Requirement 1 ▸
From the text on review findings, write out the passage that begins at the words "6. Validate brief_ref" and stops after the words "reviewer's rule keys).".
Requirement 2 ▸
Rewrite the paragraph of the text on review findings that opens with "Every finding you emit MUST" as a short list that keeps its main facts.

Reading text ▸
****

6. Validate brief_ref on every finding
Every finding you emit MUST have a non-empty brief_ref. The only
exception is SCOPE_CREEP_BUILT (where brief_ref: "none" is the
correct value because the finding is precisely "not anchored to the
brief"). If you produce a finding and cannot name a brief section it
traces to, you have either:
- found scope creep (emit SCOPE_CREEP_BUILT), or
- mis-classified a code-correctness issue (escalate to the code reviewer's rule keys).
A finding without a defensible brief_ref is MISSING_BRIEF_REF
(MAJOR) — fix it before emitting.
Severity rules
Severity is fixed by rule_key. Do NOT override the catalogue:
| rule_key | Severity |
|---|---|
UNIMPLEMENTED_CRITERION |
BLOCKER |
NON_GOAL_VIOLATED |
BLOCKER |
BROKEN_SUCCESS_CRITERION |
BLOCKER |
SCOPE_CREEP_BUILT |
MAJOR |
PLAN_EXECUTE_DRIFT |
MAJOR |
MISSING_BRIEF_REF |
MAJOR |
MISSING_TEST |
MAJOR |
COVERAGE_SILENT_SKIP |
MAJOR |
If a finding feels less severe than its catalogue tier, do NOT downgrade it. Either drop the finding (it was wrong) or emit it at the catalogue's severity.

****

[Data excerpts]
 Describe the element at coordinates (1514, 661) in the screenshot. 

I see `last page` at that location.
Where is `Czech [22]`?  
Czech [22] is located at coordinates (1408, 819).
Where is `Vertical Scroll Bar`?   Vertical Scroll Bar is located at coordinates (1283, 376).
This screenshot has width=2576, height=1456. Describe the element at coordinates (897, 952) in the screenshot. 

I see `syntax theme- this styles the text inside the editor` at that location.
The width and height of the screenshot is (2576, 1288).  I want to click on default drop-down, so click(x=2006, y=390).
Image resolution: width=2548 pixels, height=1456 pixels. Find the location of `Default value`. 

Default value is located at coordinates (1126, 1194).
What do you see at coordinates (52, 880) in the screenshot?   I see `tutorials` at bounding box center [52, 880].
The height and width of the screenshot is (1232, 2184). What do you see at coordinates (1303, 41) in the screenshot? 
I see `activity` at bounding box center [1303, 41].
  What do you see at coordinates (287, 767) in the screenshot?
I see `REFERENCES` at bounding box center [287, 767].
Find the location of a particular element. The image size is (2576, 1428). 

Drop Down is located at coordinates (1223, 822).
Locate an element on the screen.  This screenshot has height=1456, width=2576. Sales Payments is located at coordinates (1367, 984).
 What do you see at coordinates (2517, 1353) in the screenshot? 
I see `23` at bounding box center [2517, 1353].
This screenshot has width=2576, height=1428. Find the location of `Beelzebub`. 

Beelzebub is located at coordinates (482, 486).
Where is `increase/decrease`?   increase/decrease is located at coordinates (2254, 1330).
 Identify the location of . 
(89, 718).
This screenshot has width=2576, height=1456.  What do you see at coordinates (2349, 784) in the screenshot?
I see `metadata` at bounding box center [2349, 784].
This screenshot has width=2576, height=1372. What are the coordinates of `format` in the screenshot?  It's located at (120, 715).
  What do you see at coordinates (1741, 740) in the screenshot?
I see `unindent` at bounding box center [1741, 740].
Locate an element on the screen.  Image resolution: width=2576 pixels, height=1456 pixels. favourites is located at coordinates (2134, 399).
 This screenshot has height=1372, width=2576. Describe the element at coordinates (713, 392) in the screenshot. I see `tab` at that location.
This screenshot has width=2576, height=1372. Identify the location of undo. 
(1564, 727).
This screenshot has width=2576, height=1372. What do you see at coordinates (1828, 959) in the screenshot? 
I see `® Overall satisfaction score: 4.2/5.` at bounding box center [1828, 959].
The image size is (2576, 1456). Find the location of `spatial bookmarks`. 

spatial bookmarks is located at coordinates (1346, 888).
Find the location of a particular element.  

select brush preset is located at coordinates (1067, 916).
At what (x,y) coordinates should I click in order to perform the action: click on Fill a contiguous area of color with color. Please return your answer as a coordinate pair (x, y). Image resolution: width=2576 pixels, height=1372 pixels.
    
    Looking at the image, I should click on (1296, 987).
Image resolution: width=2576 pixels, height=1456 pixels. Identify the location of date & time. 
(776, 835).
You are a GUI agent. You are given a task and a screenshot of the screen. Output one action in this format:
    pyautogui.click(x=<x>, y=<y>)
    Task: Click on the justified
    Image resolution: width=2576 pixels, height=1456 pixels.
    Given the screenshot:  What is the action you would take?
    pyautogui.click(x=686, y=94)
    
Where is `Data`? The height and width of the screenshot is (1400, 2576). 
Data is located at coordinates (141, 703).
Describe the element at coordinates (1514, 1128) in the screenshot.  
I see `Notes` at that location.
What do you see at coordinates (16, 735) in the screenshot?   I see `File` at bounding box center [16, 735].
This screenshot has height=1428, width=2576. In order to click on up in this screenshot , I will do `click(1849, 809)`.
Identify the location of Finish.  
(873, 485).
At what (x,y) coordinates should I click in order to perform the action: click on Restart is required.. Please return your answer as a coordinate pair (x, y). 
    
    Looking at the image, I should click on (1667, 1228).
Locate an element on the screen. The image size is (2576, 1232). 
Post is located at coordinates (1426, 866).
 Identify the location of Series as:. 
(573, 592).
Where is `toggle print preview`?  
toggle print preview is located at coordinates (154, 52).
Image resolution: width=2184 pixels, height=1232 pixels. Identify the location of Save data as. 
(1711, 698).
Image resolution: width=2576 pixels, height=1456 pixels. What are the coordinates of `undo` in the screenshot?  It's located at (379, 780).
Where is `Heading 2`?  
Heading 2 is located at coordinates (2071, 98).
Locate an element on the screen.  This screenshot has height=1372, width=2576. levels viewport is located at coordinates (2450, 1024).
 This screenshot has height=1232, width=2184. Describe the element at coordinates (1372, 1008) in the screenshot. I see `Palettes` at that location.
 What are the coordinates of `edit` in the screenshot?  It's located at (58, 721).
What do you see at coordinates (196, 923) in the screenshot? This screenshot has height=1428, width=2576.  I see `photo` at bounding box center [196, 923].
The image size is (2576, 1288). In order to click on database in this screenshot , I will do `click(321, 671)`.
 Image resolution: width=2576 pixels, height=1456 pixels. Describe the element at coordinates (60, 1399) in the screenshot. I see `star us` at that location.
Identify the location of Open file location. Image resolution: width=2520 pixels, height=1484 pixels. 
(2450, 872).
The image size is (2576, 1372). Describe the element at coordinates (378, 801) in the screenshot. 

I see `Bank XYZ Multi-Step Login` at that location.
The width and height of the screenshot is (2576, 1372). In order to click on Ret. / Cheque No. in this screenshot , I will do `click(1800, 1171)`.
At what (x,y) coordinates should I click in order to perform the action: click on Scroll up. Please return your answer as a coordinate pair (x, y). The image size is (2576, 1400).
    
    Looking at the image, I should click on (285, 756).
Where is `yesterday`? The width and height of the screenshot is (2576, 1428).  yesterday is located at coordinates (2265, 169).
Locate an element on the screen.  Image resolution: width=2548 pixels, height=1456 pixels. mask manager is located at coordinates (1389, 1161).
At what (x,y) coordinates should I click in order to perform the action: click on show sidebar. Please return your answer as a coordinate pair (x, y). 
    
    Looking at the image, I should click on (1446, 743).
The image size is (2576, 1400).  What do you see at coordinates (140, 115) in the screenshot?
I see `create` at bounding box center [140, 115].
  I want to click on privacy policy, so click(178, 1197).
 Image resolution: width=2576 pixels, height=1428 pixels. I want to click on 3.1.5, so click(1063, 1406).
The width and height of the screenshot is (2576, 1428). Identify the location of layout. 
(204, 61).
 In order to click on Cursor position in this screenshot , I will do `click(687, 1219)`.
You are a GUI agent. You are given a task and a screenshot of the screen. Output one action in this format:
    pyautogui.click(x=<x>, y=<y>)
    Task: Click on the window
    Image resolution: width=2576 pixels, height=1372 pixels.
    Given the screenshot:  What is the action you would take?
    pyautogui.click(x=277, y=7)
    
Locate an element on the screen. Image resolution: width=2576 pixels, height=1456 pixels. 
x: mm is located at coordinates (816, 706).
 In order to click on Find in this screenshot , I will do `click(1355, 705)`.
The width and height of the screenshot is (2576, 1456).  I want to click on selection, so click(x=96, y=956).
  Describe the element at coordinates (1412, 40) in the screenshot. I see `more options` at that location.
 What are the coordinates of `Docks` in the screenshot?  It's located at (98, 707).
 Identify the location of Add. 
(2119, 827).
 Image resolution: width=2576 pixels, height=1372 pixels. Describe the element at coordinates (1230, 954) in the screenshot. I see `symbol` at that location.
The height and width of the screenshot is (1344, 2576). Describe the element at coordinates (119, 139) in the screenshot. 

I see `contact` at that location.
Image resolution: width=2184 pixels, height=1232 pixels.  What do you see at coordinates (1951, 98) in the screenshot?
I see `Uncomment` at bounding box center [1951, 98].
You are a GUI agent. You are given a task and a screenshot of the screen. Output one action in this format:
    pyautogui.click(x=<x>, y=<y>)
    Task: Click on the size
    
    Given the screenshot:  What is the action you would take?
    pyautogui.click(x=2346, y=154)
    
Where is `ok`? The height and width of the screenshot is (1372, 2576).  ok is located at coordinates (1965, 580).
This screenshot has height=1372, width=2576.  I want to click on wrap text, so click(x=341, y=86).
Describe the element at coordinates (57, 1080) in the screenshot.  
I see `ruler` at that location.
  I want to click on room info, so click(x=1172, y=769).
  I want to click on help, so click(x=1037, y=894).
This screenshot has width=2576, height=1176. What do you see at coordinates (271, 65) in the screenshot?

****

Problem solution 1 ▸
6. Validate brief_ref on every finding
Every finding you emit MUST have a non-empty brief_ref. The only
exception is SCOPE_CREEP_BUILT (where brief_ref: "none" is the
correct value because the finding is precisely "not anchored to the
brief"). If you produce a finding and cannot name a brief section it
traces to, you have either:
- found scope creep (emit SCOPE_CREEP_BUILT), or
- mis-classified a code-correctness issue (escalate to the code reviewer's rule keys).

Problem solution 2 ▸
- Every finding must have a non-empty brief_ref.
- The one exception is SCOPE_CREEP_BUILT. For it, brief_ref: "none" is correct, because the finding is precisely that the work is not anchored to the brief.
- A finding that cannot be traced to a brief section means one of two things:
  - You found scope creep, so emit SCOPE_CREEP_BUILT.
  - You misclassified a code-correctness issue, so escalate it to the code reviewer's rule keys.